Questa è la mia storia ed anche la storia di alcune cose di questo libro che qui non compaiono.
Dunque per il fatto che figuro come co-curatore sono stato invitato a questa “non presentazione”.
Ma che cosa potrei dire? Ho chiesto all’amico.
I processi sono noiosi e sterili. E i giudici (cioè quelli che pretendono di dare un giudizio a volte anche inappellabile delle cose) sono proprio da evitare.
Diverso è offrire qualche considerazione che “giudica” un operato e si confronta con altre posizioni.
Alla fine ho accettato di essere qui stasera perché non si può dire di no ad Antonello o agli amici del “Fondo” che in fondo in fondo hanno una storia (del loro entusiasmo) ancor più complicata alle spalle.
Poi i tortelli di Vanda (la moglie di Lio): a questi proprio non potevo rinunciare.
Ho chiesto di farmi accompagnare dal Coro degli Etruschi (gruppo al quale mi onoro di appartenere). La cosa è stata accolta dunque ho il piacere di esserci in questo modo. Per cantare.
Cosa insegna però questa vicenda?
Intanto il “divieto” alla pubblicazione di certi testi prima e del libro (già fatto) poi è venuto dai figli.
Gli eredi legittimi.
Voglio ricordare che nel caso di altri scrittori “popolari” di Maremma (fra i quali metto anche Morbello Vergari), sono stati proprio i familiari a cercare una via per valorizzare i propri congiunti attraverso le loro opere, mettendo in circolazione materiali altrimenti destinati all’oblio.
L’interesse a far vivere il ricordo, promuovendo una iniziativa editoriale o quant’altro per rendere fruibile un testo e tornare a parlare di chi non c’è più, di un’epoca, di una personalità dovrebbe avere nei figli i naturali promotori.
Si scopre che non è così; ormai i casi sono più d’uno, come ricorda Antonello.
Sembra purtroppo che gli interessi si leghino sempre più a quelli di carattere economico.
È dunque la legge del mercato a prevalere? Certo non è quella del buon senso che dovrebbe favorire una rilettura critica, una collocazione storica ed epocale di un’opera sicuramente compiuta facendo conoscere vizi e virtù dell’autore.
“Chi muore giace e chi vive si da pace”. Altro proverbio.
Io capisco che dovendo fare i conti con il ricordo possono affiorare situazioni conflittuali, rapporti complicati, cose che finiscono per mettere in crisi le immagine consolidate, gli affetti profondi.

# Materiale
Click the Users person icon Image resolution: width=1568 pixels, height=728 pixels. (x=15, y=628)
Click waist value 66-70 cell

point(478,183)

# Istruzioni e requisiti
In base all'estratto scelto, rispondi brevemente:
1. Chi è Vanda?
2. Da chi è venuto il "divieto" alla pubblicazione dei testi e del libro?
3. Da quale gruppo chi scrive ha chiesto di farsi accompagnare?

# Risposta al compito
1. La moglie di Lio.
2. Dai figli, gli eredi legittimi.
3. Dal Coro degli Etruschi.